◆ REQUIRED TASK: Format everything from the start of the data down to the line containing "click(86, 447)" as a Markdown table with the columns Row and Line. Number each line and omit blank lines.

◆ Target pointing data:
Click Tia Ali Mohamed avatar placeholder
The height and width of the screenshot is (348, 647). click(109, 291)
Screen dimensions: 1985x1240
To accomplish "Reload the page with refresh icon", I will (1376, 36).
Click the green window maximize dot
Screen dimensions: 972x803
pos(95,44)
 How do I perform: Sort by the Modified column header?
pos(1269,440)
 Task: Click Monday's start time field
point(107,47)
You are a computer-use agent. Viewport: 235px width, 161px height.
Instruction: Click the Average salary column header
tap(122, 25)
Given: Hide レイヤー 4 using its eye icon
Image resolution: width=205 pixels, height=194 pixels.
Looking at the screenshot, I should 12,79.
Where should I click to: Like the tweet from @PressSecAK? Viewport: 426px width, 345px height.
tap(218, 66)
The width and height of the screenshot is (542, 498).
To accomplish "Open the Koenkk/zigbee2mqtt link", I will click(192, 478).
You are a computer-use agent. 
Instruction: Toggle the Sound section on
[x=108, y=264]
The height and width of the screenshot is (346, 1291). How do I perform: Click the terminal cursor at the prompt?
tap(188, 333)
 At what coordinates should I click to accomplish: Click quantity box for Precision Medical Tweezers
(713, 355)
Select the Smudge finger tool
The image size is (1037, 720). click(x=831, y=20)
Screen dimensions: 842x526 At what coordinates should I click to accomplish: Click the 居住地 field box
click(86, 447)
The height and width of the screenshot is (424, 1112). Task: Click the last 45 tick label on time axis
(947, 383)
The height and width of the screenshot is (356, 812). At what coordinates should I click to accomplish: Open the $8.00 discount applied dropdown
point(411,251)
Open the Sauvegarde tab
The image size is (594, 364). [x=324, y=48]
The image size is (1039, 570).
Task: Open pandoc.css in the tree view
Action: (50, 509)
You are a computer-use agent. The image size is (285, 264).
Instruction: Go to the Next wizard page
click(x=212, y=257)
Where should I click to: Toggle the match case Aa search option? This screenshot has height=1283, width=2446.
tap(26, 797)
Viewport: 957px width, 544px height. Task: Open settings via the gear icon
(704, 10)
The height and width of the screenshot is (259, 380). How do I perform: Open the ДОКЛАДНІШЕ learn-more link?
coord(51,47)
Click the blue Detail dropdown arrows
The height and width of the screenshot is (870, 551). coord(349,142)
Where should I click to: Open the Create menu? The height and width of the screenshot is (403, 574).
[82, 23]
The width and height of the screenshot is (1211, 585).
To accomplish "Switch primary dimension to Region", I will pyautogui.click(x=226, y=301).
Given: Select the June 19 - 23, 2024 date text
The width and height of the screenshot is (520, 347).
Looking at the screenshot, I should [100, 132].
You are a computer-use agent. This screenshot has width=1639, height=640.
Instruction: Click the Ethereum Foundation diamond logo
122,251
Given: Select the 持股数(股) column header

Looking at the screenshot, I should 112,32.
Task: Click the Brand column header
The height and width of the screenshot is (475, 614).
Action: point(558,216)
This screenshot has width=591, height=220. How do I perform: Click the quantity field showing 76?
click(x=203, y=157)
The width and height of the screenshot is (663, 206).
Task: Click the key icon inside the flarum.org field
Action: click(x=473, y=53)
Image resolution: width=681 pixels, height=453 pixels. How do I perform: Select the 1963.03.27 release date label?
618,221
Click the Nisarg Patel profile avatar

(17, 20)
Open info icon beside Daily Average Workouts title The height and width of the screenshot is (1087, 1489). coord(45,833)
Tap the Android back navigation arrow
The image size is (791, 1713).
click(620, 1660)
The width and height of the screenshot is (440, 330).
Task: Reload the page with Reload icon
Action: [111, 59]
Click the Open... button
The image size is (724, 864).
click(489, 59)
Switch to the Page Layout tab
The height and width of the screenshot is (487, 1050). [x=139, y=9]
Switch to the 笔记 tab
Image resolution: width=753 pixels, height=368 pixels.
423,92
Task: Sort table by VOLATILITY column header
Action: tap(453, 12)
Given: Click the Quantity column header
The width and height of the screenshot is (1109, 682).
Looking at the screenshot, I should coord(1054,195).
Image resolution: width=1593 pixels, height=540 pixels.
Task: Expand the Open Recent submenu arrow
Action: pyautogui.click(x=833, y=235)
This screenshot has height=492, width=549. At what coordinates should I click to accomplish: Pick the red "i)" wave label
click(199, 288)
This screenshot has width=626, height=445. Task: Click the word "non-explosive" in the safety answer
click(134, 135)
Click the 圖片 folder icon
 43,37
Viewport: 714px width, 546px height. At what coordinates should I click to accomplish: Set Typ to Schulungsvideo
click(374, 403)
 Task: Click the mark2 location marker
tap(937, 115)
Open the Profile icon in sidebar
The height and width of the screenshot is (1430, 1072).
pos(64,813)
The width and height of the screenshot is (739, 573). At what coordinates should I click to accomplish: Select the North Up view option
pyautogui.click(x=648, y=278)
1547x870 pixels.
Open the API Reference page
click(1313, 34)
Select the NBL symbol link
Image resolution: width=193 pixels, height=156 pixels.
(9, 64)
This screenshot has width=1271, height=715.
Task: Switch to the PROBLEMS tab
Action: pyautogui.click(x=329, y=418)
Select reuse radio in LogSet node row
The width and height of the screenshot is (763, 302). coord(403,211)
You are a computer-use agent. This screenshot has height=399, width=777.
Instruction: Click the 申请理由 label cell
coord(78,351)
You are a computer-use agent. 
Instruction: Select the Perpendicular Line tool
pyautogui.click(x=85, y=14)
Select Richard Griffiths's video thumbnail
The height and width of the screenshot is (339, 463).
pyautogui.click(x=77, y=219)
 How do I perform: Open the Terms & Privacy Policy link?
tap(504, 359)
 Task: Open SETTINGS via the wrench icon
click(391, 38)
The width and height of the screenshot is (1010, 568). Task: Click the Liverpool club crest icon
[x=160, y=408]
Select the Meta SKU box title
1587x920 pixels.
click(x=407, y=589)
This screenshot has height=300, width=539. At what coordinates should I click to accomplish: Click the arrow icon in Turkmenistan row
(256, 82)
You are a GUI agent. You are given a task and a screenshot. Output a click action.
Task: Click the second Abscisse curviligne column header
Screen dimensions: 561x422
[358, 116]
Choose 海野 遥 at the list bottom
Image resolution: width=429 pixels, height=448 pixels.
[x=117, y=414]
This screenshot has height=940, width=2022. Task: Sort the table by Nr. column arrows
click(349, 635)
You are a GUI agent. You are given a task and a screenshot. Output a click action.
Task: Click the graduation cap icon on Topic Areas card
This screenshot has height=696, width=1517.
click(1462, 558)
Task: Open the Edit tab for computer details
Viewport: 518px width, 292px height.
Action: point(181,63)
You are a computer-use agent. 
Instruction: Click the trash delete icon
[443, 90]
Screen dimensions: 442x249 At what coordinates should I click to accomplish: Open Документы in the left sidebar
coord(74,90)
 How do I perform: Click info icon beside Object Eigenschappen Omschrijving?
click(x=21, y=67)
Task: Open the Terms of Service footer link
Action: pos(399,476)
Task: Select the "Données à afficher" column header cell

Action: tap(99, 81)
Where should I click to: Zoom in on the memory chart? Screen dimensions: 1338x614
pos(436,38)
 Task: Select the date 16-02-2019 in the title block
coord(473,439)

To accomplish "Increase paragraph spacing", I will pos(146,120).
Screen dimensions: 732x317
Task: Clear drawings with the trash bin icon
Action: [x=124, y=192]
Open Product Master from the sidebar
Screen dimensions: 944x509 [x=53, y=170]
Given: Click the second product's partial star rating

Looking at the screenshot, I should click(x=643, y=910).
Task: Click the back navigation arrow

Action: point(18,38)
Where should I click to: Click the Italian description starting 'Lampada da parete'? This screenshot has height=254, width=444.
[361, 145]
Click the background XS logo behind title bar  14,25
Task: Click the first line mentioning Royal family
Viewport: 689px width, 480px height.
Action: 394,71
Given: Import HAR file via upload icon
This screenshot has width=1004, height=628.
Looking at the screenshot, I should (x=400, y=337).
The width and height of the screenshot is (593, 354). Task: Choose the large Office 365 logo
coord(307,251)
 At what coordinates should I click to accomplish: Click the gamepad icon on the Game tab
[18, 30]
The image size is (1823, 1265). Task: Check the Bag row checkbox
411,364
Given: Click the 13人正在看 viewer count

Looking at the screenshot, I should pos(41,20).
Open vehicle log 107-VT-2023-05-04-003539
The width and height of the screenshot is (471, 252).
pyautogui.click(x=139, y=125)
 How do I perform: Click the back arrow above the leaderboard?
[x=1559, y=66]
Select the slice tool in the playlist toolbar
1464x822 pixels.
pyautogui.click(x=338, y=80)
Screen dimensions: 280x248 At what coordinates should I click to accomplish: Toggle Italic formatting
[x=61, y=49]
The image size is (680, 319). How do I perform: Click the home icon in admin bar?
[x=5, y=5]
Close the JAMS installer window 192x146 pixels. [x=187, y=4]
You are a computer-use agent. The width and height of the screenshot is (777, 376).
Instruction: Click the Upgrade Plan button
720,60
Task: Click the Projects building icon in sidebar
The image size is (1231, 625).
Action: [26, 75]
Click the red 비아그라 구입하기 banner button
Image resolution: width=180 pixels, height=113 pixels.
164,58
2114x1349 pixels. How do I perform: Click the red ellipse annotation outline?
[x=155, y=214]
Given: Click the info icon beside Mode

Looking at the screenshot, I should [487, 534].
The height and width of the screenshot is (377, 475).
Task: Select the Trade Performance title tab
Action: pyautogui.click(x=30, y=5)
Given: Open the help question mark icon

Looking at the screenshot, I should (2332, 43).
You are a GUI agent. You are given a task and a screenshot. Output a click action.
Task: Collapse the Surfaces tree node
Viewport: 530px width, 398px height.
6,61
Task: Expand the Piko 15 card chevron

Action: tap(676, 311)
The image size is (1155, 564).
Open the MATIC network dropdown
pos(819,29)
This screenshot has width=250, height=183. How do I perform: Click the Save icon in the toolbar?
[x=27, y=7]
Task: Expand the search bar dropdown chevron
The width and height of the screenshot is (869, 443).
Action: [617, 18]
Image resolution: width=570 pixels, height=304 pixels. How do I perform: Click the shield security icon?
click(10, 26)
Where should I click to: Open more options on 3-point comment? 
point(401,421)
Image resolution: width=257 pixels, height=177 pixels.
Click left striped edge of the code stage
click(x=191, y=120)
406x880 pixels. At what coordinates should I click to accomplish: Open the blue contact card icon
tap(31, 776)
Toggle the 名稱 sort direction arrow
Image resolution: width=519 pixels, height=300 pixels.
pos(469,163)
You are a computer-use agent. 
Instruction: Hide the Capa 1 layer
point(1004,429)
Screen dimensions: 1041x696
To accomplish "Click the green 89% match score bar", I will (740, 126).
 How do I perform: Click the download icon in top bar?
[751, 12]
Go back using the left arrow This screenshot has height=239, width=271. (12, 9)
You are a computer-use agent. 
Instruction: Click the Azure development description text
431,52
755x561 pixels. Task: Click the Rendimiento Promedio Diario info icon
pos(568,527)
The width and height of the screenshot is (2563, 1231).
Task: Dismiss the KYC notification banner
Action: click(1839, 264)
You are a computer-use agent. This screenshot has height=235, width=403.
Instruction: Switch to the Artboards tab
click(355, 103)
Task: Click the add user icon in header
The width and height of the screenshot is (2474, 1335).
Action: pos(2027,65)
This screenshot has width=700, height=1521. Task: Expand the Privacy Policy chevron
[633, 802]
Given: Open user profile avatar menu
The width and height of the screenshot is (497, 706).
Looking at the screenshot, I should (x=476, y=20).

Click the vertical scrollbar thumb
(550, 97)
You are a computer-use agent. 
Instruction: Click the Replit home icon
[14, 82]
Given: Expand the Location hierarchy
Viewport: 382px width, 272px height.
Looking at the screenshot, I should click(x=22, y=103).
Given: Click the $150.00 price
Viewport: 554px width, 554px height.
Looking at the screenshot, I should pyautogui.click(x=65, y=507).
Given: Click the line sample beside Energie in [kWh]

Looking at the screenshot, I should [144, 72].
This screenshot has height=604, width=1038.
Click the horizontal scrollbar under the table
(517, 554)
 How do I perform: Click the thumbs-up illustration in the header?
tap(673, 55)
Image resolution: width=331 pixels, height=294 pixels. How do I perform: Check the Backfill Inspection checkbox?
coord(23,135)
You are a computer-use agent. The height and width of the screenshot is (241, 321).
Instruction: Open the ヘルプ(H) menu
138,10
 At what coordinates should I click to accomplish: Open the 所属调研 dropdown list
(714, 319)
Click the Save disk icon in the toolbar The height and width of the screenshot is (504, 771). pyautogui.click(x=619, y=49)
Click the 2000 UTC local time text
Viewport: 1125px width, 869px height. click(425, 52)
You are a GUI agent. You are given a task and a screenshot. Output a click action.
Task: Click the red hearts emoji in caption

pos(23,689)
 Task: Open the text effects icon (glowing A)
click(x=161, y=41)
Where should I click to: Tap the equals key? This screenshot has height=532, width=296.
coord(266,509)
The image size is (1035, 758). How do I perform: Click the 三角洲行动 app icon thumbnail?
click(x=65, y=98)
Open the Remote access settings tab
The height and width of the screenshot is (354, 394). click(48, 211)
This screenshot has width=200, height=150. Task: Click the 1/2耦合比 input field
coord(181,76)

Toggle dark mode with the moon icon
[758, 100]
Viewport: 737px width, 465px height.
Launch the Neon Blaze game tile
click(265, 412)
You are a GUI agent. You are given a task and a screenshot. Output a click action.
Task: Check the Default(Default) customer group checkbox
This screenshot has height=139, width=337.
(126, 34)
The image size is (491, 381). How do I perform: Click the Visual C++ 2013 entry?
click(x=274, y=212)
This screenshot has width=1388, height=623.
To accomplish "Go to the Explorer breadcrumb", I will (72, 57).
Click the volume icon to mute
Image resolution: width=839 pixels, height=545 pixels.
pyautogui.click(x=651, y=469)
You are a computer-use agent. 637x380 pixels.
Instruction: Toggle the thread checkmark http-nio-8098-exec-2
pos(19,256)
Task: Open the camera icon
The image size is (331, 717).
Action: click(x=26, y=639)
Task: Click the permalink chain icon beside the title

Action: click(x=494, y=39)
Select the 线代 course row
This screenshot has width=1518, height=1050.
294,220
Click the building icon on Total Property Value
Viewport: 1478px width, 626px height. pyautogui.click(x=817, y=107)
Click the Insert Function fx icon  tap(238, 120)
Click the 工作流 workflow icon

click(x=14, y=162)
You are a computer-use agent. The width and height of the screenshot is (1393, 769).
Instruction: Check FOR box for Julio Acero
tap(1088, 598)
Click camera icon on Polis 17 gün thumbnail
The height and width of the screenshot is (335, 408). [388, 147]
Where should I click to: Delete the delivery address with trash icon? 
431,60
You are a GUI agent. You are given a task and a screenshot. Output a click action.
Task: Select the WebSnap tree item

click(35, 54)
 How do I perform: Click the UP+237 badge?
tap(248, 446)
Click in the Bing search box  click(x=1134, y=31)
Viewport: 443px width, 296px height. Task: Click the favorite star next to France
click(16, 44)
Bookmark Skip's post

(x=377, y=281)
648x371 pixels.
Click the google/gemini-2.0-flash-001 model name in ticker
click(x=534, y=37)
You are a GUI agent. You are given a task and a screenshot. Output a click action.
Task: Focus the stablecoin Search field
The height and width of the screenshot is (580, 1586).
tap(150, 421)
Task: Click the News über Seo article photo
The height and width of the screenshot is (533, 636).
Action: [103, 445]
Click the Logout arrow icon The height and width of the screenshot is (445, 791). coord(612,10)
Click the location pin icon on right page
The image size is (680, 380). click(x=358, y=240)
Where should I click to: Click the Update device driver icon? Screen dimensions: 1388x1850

◆ PROBLEM SOLUTION:
| Row | Line |
|---|---|
| 1 | Click Tia Ali Mohamed avatar placeholder |
| 2 | The height and width of the screenshot is (348, 647). click(109, 291) |
| 3 | Screen dimensions: 1985x1240 |
| 4 | To accomplish "Reload the page with refresh icon", I will (1376, 36). |
| 5 | Click the green window maximize dot |
| 6 | Screen dimensions: 972x803 |
| 7 | pos(95,44) |
| 8 |  How do I perform: Sort by the Modified column header? |
| 9 | pos(1269,440) |
| 10 |  Task: Click Monday's start time field |
| 11 | point(107,47) |
| 12 | You are a computer-use agent. Viewport: 235px width, 161px height. |
| 13 | Instruction: Click the Average salary column header |
| 14 | tap(122, 25) |
| 15 | Given: Hide レイヤー 4 using its eye icon |
| 16 | Image resolution: width=205 pixels, height=194 pixels. |
| 17 | Looking at the screenshot, I should 12,79. |
| 18 | Where should I click to: Like the tweet from @PressSecAK? Viewport: 426px width, 345px height. |
| 19 | tap(218, 66) |
| 20 | The width and height of the screenshot is (542, 498). |
| 21 | To accomplish "Open the Koenkk/zigbee2mqtt link", I will click(192, 478). |
| 22 | You are a computer-use agent.  |
| 23 | Instruction: Toggle the Sound section on |
| 24 | [x=108, y=264] |
| 25 | The height and width of the screenshot is (346, 1291). How do I perform: Click the terminal cursor at the prompt? |
| 26 | tap(188, 333) |
| 27 |  At what coordinates should I click to accomplish: Click quantity box for Precision Medical Tweezers |
| 28 | (713, 355) |
| 29 | Select the Smudge finger tool |
| 30 | The image size is (1037, 720). click(x=831, y=20) |
| 31 | Screen dimensions: 842x526 At what coordinates should I click to accomplish: Click the 居住地 field box |
| 32 | click(86, 447) |